**Exercise instructions**
Type out the full set of entries again, unchanged.

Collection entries
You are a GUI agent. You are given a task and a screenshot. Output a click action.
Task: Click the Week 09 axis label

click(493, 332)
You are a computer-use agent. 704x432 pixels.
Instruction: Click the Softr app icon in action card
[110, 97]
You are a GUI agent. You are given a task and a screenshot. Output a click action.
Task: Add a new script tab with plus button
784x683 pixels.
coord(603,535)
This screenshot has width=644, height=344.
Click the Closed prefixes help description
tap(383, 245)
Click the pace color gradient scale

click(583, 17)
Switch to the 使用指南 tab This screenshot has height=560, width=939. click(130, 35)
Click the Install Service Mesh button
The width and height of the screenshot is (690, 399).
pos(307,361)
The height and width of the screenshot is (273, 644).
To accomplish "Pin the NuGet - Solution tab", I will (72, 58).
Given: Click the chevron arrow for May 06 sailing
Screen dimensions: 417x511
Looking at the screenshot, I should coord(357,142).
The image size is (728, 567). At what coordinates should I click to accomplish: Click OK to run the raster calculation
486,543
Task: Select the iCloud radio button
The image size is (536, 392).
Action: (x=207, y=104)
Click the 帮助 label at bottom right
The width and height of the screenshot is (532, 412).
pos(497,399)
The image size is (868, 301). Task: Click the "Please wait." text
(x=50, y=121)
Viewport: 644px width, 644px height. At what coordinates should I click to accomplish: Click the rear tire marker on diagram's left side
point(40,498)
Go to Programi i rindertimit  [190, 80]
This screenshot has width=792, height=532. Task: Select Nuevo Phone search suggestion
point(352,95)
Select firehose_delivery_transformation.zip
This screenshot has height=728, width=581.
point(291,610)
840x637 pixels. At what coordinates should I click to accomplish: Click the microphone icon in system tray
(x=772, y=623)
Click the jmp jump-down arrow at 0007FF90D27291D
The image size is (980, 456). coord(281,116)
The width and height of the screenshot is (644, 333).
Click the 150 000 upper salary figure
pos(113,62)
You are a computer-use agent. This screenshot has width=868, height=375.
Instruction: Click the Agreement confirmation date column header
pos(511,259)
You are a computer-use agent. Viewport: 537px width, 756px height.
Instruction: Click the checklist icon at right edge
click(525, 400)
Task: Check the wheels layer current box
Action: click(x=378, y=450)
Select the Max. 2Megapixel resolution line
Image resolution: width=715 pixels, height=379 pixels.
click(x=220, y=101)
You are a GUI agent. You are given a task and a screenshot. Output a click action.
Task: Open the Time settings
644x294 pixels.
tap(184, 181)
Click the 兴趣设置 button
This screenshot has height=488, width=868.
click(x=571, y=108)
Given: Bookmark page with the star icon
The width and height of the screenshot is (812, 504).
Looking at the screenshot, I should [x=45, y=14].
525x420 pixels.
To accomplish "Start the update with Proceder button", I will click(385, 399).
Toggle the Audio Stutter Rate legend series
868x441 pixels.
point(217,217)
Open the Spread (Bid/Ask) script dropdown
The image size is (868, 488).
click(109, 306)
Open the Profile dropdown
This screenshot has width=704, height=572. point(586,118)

**Result below**
You are a GUI agent. You are given a task and a screenshot. Output a click action.
Task: Click the Week 09 axis label

click(493, 332)
You are a computer-use agent. 704x432 pixels.
Instruction: Click the Softr app icon in action card
[110, 97]
You are a GUI agent. You are given a task and a screenshot. Output a click action.
Task: Add a new script tab with plus button
784x683 pixels.
coord(603,535)
This screenshot has width=644, height=344.
Click the Closed prefixes help description
tap(383, 245)
Click the pace color gradient scale

click(583, 17)
Switch to the 使用指南 tab This screenshot has height=560, width=939. click(130, 35)
Click the Install Service Mesh button
The width and height of the screenshot is (690, 399).
pos(307,361)
The height and width of the screenshot is (273, 644).
To accomplish "Pin the NuGet - Solution tab", I will (72, 58).
Given: Click the chevron arrow for May 06 sailing
Screen dimensions: 417x511
Looking at the screenshot, I should coord(357,142).
The image size is (728, 567). At what coordinates should I click to accomplish: Click OK to run the raster calculation
486,543
Task: Select the iCloud radio button
The image size is (536, 392).
Action: (x=207, y=104)
Click the 帮助 label at bottom right
The width and height of the screenshot is (532, 412).
pos(497,399)
The image size is (868, 301). Task: Click the "Please wait." text
(x=50, y=121)
Viewport: 644px width, 644px height. At what coordinates should I click to accomplish: Click the rear tire marker on diagram's left side
point(40,498)
Go to Programi i rindertimit  [190, 80]
This screenshot has width=792, height=532. Task: Select Nuevo Phone search suggestion
point(352,95)
Select firehose_delivery_transformation.zip
This screenshot has height=728, width=581.
point(291,610)
840x637 pixels. At what coordinates should I click to accomplish: Click the microphone icon in system tray
(x=772, y=623)
Click the jmp jump-down arrow at 0007FF90D27291D
The image size is (980, 456). coord(281,116)
The width and height of the screenshot is (644, 333).
Click the 150 000 upper salary figure
pos(113,62)
You are a computer-use agent. This screenshot has width=868, height=375.
Instruction: Click the Agreement confirmation date column header
pos(511,259)
You are a computer-use agent. Viewport: 537px width, 756px height.
Instruction: Click the checklist icon at right edge
click(525, 400)
Task: Check the wheels layer current box
Action: click(x=378, y=450)
Select the Max. 2Megapixel resolution line
Image resolution: width=715 pixels, height=379 pixels.
click(x=220, y=101)
You are a GUI agent. You are given a task and a screenshot. Output a click action.
Task: Open the Time settings
644x294 pixels.
tap(184, 181)
Click the 兴趣设置 button
This screenshot has height=488, width=868.
click(x=571, y=108)
Given: Bookmark page with the star icon
The width and height of the screenshot is (812, 504).
Looking at the screenshot, I should [x=45, y=14].
525x420 pixels.
To accomplish "Start the update with Proceder button", I will click(385, 399).
Toggle the Audio Stutter Rate legend series
868x441 pixels.
point(217,217)
Open the Spread (Bid/Ask) script dropdown
The image size is (868, 488).
click(109, 306)
Open the Profile dropdown
This screenshot has width=704, height=572. point(586,118)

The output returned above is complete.